Design, Dynamic Modeling, and Experimental Validation of A Novel Alternating Flow Variable Displacement Hydraulic Pump

High power density, good controllability, and low cost are the most appealing characteristics that make hydraulic systems the best choice for many applications. Current state-of-the-art hydraulic variable displacement pumps show high efficiency at high displacement while they have poor efficiencies at low displacement. This paper proposes a novel alternating flow (AF) variable displacement hydraulic pump to: 1) eliminate metering losses by acting as a high-bandwidth pump for displacement control; 2) achieve high efficiency across a wide range of operating conditions and displacements; and 3) allow multiple units to be easily common-shaft mounted for a compact multi-actuator displacement control system from a single prime mover.
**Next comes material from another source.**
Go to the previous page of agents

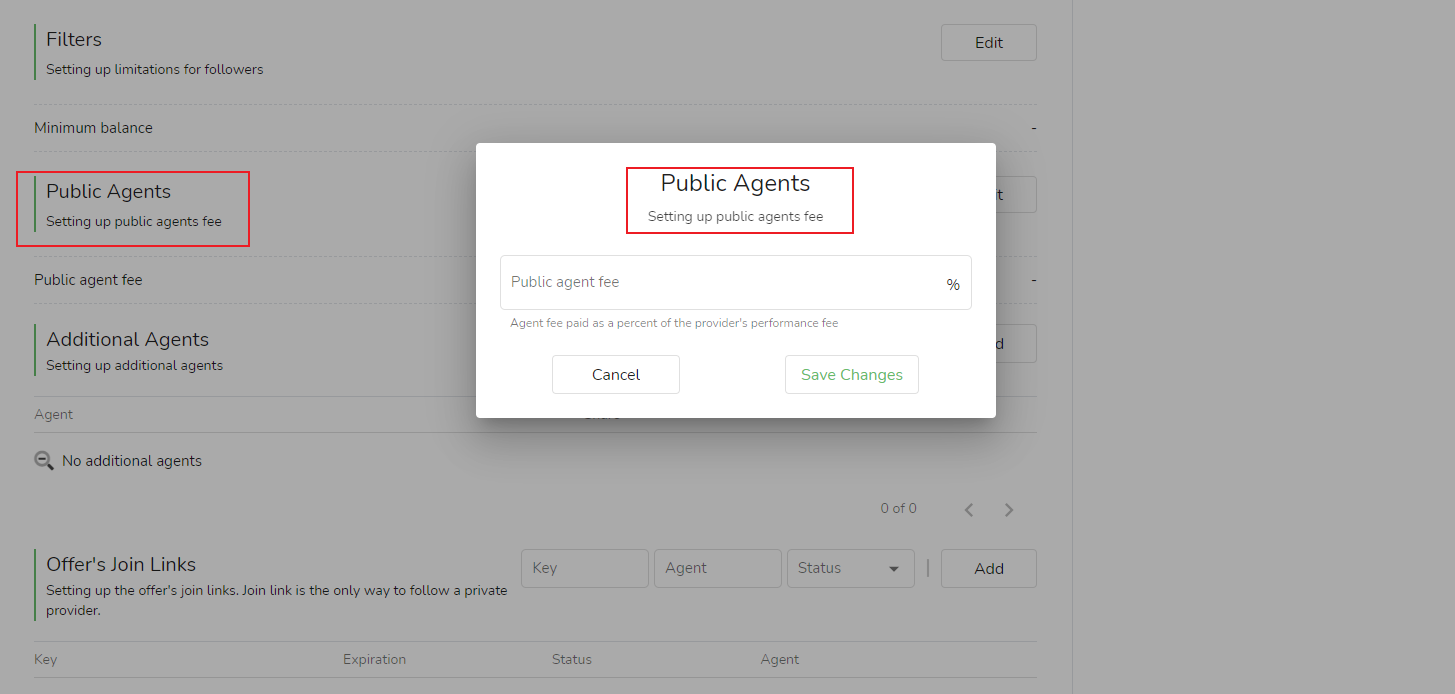coord(969,510)
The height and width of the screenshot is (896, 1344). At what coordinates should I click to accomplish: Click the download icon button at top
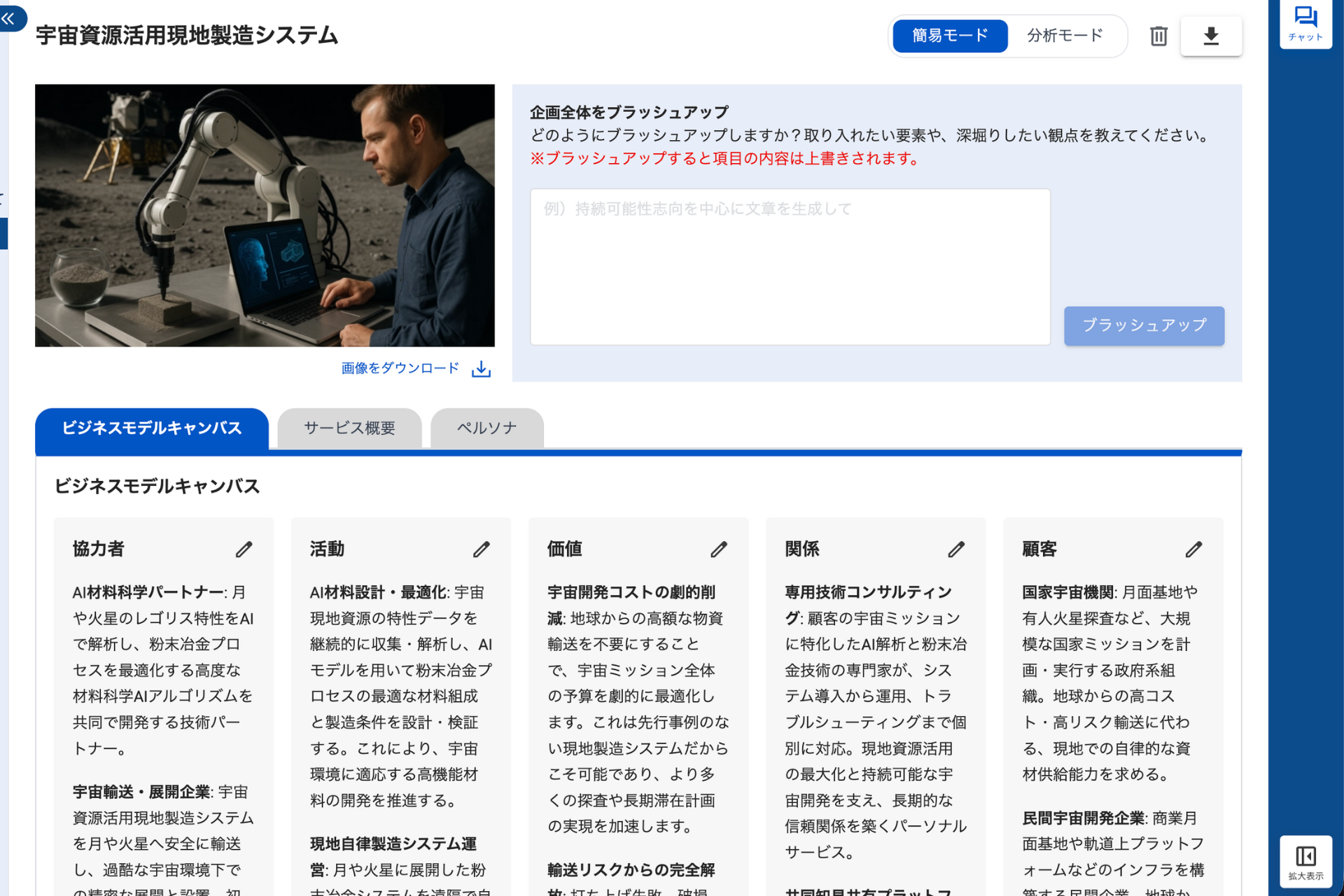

A dynamic model using first principles describes the cylinder pressure, flows between pairs of cylinders, and net inlet and outlet flows as a function of the pumps phase-shift angle. The model captures hydraulic check valve dynamics, the effective bulk modulus, leakage flows, and viscous friction. Piston kinematics and dynamics are discussed and energy loss models are presented. A first prototype of the AF pump was constructed from two inline triplex pumps that were modified so that three piston pairs were created. Experiment tests were conducted and used to validate the model. After model validation, simulation results from the model can offer an initial evaluation of this novel pump concept and potential applications and can be used to guide the design for future prototype of the AF hydraulic pump.